If I said that I solved a problem, but actually I took a solution for an old book, people would call me a liar. If I was prominent person, it would be academic fraud incident. No one would be saying that "I did extremely valuable thing" or "there was a real thing here".



If you said you "solved", yes - if you said "found a solution" however, there's ambiguity to it, which is part of the confusion here.


Some of the most important advancements in the history of science came from reviewing underappreciated discoveries that already existed in the literature.

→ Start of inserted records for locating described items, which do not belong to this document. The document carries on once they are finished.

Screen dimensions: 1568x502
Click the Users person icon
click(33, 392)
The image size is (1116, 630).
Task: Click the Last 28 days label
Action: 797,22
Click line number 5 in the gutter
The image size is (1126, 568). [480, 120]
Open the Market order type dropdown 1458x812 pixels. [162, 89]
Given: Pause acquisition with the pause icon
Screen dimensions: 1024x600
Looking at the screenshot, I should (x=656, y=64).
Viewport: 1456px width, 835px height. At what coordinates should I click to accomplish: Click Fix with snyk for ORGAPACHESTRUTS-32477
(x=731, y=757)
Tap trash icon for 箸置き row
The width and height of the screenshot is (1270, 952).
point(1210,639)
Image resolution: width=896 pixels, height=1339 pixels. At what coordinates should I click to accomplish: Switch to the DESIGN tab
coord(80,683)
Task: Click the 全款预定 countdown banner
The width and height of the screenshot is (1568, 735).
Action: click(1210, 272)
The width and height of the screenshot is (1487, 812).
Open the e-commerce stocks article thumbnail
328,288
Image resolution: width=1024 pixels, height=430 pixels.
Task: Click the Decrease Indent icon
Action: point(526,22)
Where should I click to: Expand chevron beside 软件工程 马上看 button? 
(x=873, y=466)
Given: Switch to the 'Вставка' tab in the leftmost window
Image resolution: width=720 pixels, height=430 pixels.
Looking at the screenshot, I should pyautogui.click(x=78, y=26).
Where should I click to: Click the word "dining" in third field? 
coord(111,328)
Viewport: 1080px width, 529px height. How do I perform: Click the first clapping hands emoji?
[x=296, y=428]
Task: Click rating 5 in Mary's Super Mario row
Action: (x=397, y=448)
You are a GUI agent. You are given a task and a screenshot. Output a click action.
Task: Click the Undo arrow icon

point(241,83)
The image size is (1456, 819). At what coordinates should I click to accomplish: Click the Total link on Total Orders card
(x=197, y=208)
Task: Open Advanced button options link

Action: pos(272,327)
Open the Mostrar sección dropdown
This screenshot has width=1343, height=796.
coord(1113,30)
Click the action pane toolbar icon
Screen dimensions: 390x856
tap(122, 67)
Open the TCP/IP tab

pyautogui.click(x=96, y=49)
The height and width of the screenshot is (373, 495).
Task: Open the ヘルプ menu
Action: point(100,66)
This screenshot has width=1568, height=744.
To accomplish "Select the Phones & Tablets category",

Mendel's work on genetics went under appreciated for decades before being effectively rediscovered, and proved to be integral to the modern synthesis, which provided a genetic basis for evolution, and is the most important development in the history of our understanding of evolution since Darwin and Wallace's original formulation.

Henrietta Leavitt's work on the relation between a stars period of pulsation and brightness was tucked away in a Harvard Journal, which had revolutionary potential not appreciated until Hubbel recalled and applied her work years later to demonstrate galactic redshift in Andromeda, understanding that it was an entirely separate galaxy, that it was receding away from us and contributing to the bedrock of modern cosmology.

The pathogenic basis for ulcers was proposed in the 1940s, which later became instrumental to explaining data in the 1980s and led to a Nobel prize in 2005.

It is and has always been fundamental to the progress of human knowledge to not just propose new ideas but to pull pertinent ones from the literature and apply them in new contexts, and depending on the field, the research landscape can be inconceivably vast, so efficiencies in combing through it can create the scaffolding for major advancements in understanding.

So there's more going on here than "lying".